• **WORK TO COMPLETE**
Once you have found the line with "You are a computer-use" in the records below, retype it and every line after it to the end exactly, with no pictures and nothing more.
[[ GIVEN INFORMATION open ]]
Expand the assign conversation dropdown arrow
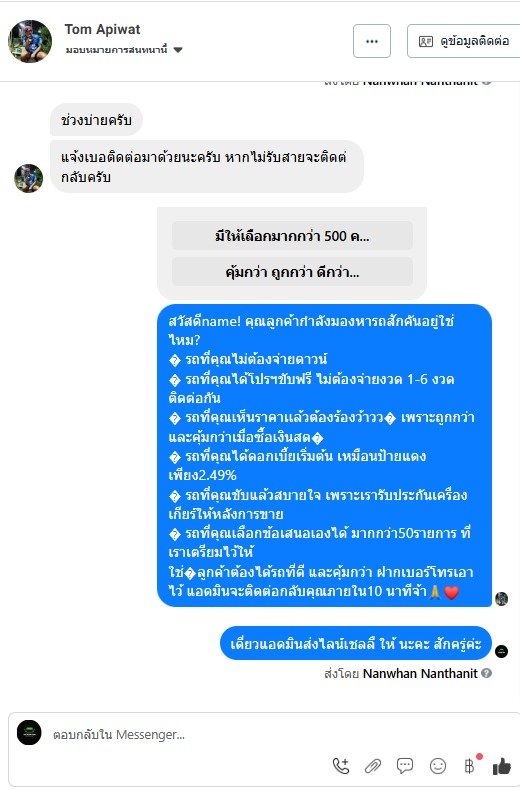The image size is (520, 790). [x=178, y=50]
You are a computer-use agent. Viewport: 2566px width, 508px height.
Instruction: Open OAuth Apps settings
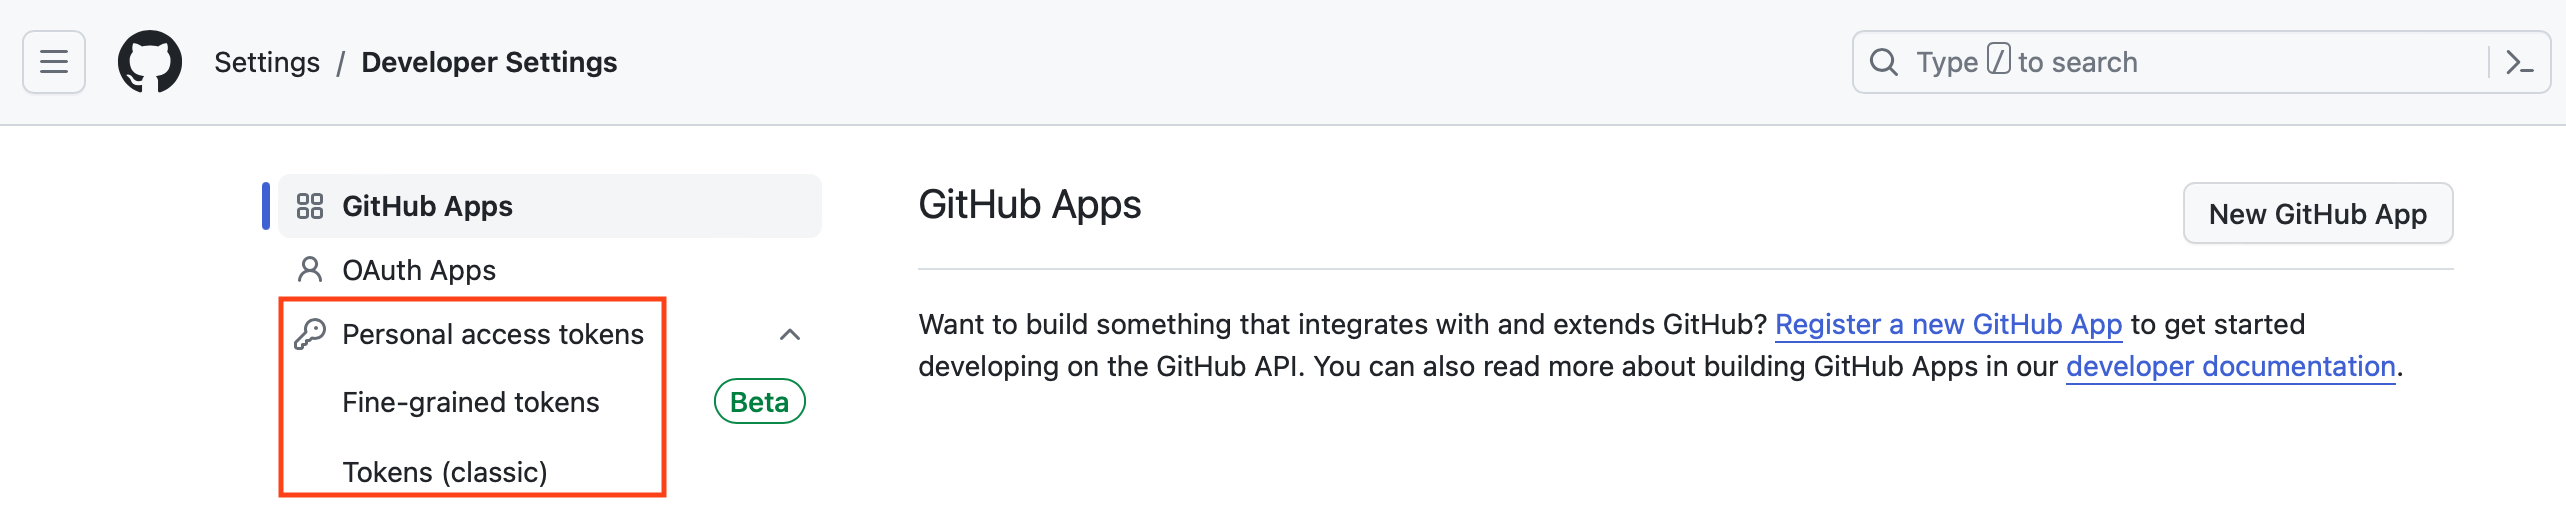point(419,270)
[[ GIVEN INFORMATION closed ]]
• **SOLUTION BELOW**
You are a computer-use agent. Viewport: 2566px width, 508px height.
Instruction: Open OAuth Apps settings
point(419,270)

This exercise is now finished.